Le Dr Honoré Tabuna Commissaire du département Environnement, ressources naturelles, Agriculture et développement rural de la Commission économique des Etats de l’Afrique centrale (CEEAC) a donné le coup d’envoi ce 14 mars 2023 à Libreville d’une formation de trois jours organisée en partenariat avec l’Agence japonaise de coopération internationale (JICA), sur « l’amélioration de l’alimentation et de la nutrition ».
Les participants qui sont au nombre de 35 venant des 10 Etats membres de la CEEAC vont être outillés durant trois jours (14,15 et 16 mars) à travers une formation dispensée par les experts de l’Initiative pour la sécurité alimentaire et nutritionnelle en Afrique (IFNA).
L’Agence de développement de l’Union africaine (AUDA-NEPAD), en collaboration avec la JICA, a lancé l’IFNA lors de la 6e Conférence internationale de Tokyo sur le développement de l’Afrique (TICAD 6) en 2016. L’IFNA vise à établir un cadre de collaboration pour accélérer la mise en œuvre des politiques de sécurité alimentaire et nutritionnelle et pour intensifier les actions en matière de nutrition en Afrique, conformément aux ODD et à la Déclaration de Malabo/CAADP.

En effet, depuis son lancement, l’IFNA a soutenu 10 pays en Afrique, à savoir le Burkina Faso, l’Éthiopie, le Ghana, le Kenya, Madagascar, le Malawi, le Mozambique, le Nigeria, le Sénégal et le Soudan.
Aujourd’hui, l’Afrique est fournie à près de 80% de ses produits alimentaires de base par l’étranger alors qu’elle a plusieurs espaces pouvant être auto-suffisants alimentairement car elle possède le deuxième plus grand bassin forestier au monde.
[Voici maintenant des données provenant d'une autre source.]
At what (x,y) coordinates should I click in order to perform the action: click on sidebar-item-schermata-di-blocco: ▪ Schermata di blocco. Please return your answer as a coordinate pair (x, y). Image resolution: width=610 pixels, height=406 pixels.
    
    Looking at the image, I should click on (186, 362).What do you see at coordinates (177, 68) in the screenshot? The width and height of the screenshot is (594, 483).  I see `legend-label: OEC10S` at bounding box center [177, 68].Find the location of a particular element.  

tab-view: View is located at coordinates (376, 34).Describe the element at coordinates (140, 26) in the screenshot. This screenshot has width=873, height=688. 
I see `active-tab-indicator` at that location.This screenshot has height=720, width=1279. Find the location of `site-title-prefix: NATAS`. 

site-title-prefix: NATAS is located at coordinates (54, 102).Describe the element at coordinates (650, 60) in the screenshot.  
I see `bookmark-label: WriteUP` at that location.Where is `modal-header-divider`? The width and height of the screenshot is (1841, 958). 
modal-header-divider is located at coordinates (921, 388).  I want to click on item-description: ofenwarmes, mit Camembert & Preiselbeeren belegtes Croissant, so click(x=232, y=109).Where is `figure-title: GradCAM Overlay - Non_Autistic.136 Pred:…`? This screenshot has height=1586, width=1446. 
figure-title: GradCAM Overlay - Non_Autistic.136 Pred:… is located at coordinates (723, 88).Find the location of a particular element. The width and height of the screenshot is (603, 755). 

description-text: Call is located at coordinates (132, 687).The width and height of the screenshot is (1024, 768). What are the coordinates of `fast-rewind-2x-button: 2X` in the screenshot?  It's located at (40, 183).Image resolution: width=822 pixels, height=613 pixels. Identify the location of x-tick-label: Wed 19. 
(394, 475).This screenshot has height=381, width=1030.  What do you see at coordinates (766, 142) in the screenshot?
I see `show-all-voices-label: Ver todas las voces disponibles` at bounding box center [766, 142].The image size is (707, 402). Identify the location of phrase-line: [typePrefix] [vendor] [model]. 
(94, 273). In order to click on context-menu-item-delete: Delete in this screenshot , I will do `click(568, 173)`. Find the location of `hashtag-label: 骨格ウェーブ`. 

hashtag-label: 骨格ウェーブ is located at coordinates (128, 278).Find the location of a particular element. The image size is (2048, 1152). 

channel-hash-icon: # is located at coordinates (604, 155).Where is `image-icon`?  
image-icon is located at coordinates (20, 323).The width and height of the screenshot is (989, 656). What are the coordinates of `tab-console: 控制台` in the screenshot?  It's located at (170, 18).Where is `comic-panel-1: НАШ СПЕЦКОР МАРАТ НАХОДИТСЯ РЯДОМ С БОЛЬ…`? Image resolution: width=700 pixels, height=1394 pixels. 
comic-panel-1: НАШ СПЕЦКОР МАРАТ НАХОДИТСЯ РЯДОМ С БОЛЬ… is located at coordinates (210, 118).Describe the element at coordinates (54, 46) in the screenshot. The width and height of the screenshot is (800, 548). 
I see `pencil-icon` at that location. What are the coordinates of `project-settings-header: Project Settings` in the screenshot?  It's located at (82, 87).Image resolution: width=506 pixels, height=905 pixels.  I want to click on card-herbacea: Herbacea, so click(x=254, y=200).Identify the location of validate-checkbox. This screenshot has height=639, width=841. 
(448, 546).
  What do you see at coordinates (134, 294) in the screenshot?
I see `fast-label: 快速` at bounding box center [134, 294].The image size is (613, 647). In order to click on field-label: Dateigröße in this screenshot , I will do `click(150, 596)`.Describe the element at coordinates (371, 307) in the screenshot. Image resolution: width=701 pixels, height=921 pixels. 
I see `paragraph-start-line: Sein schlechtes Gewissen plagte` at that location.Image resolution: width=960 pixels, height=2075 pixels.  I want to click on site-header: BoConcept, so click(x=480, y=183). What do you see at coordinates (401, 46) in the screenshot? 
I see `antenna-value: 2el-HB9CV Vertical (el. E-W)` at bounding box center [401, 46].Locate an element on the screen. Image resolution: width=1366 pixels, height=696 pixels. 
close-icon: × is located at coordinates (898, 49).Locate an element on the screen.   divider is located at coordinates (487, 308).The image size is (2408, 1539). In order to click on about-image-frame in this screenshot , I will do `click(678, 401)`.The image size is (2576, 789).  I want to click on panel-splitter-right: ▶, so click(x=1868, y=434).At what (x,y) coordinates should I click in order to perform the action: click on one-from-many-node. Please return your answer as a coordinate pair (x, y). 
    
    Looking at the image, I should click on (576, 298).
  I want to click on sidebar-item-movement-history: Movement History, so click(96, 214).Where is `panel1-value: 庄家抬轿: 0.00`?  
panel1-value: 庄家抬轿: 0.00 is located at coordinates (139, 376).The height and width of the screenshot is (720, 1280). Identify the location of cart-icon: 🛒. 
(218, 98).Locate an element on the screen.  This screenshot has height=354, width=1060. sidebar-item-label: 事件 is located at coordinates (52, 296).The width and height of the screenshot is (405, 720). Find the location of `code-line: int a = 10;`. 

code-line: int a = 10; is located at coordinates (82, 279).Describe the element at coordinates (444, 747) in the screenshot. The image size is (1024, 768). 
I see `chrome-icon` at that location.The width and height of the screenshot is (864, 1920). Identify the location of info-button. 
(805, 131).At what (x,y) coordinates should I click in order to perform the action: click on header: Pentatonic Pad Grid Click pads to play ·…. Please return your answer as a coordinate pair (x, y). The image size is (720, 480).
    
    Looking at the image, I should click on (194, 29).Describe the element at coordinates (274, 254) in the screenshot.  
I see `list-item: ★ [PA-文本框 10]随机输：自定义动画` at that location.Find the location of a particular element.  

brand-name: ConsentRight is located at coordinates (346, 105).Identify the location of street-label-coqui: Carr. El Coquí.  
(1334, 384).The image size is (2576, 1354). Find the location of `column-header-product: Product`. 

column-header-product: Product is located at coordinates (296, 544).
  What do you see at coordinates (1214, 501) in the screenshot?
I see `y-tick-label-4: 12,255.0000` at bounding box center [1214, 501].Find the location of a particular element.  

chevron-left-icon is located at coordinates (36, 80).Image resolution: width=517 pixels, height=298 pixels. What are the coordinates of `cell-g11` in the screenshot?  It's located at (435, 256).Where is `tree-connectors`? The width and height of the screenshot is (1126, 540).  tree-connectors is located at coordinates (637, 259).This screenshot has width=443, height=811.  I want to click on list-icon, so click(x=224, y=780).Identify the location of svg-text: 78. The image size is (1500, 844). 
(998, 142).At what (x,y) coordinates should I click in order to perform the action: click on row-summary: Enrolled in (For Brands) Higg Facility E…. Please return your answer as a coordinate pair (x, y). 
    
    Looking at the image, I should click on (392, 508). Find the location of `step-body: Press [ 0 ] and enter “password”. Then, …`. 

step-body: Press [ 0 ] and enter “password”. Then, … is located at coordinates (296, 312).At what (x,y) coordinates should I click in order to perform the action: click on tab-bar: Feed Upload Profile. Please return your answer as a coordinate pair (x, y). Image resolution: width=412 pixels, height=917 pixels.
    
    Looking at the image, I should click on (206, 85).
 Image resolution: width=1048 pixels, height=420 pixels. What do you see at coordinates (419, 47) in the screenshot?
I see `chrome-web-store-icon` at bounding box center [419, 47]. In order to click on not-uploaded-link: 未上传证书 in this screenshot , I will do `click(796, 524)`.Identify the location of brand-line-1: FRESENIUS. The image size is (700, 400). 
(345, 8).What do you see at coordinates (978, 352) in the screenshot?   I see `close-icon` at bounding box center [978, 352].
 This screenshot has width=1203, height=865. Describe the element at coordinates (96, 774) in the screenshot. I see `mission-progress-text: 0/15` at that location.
Plus grave, l’Afrique centrale connaît une population sous-alimentée estimée à 26% d’après les experts de l’Union africaine. Pour la CEEAC, on estime à environ 42,7 millions de personnes en situation d’insécurité alimentaire. C’est la sous-région d’Afrique qui vit le plus grand taux d’insécurité alimentaire de 30% malgré son fort potentiel agricole.
Il s’agira pour les participants, par ailleurs experts des secteurs de l’agriculture et de l’alimentation dans leur pays, d’être outillés afin de pouvoir renverser cette tendance de sous nutrition vécue dans la sous-région.
« Elle vise à donner aux représentants des Etats membres qui sont dans les secteurs publics liés à l’agriculture, à l’alimentation et à la sécurité alimentaire, une approche pour le développement du secteur qui est prôné par nos amis japonais, à travers leur agence de coopération qu’on appelle JICA », a indiqué M. Tabuna.
La CEEAC attend de cette formation des résultats pratiques pouvant servir à l’élaboration des programmes dont la finalité est de résoudre la problématique liée à la sécurité alimentaire. Ces programmes doivent être centrés sur les politiques de développement durable.
« Il s’agit d’une initiative très importante, liée à des questions centrales pour les efforts de l’Afrique visant à atteindre une croissance économique durable et des moyens de subsistance inclusifs et dignes pour tous, la sécurité alimentaire et, surtout la nutrition, restent une priorité dans les programmes de développement socio-économique du continent », a Umemoto Shinji, le représentant résident de la JICA au Gabon.
« C’est la première formation régionale sur l’initiative pour la sécurité alimentaire et nutritionnelle en Afrique, organisée conjointement par l’Agence de développement de l’Union africaine (AUDA-NEPAD), l’Agence japonaise de coopération internationale (JICA) et, surtout, la Communauté économique des États de l’Afrique centrale (CEEAC) », a rappelé Sory Ouane, Conseiller principal du Directeur général, Agence de développement de l’Union africaine (AUDA-NEPAD).